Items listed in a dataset
* * * * * * *
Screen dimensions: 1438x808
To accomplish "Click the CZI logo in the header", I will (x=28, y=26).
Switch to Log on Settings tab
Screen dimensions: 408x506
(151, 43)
* * * * * * *
## Written exercise:
Update the rows above by replacing "header" with "top bar", leaving everything else unchanged.

## Expected answer:
Screen dimensions: 1438x808
To accomplish "Click the CZI logo in the top bar", I will (x=28, y=26).
Switch to Log on Settings tab
Screen dimensions: 408x506
(151, 43)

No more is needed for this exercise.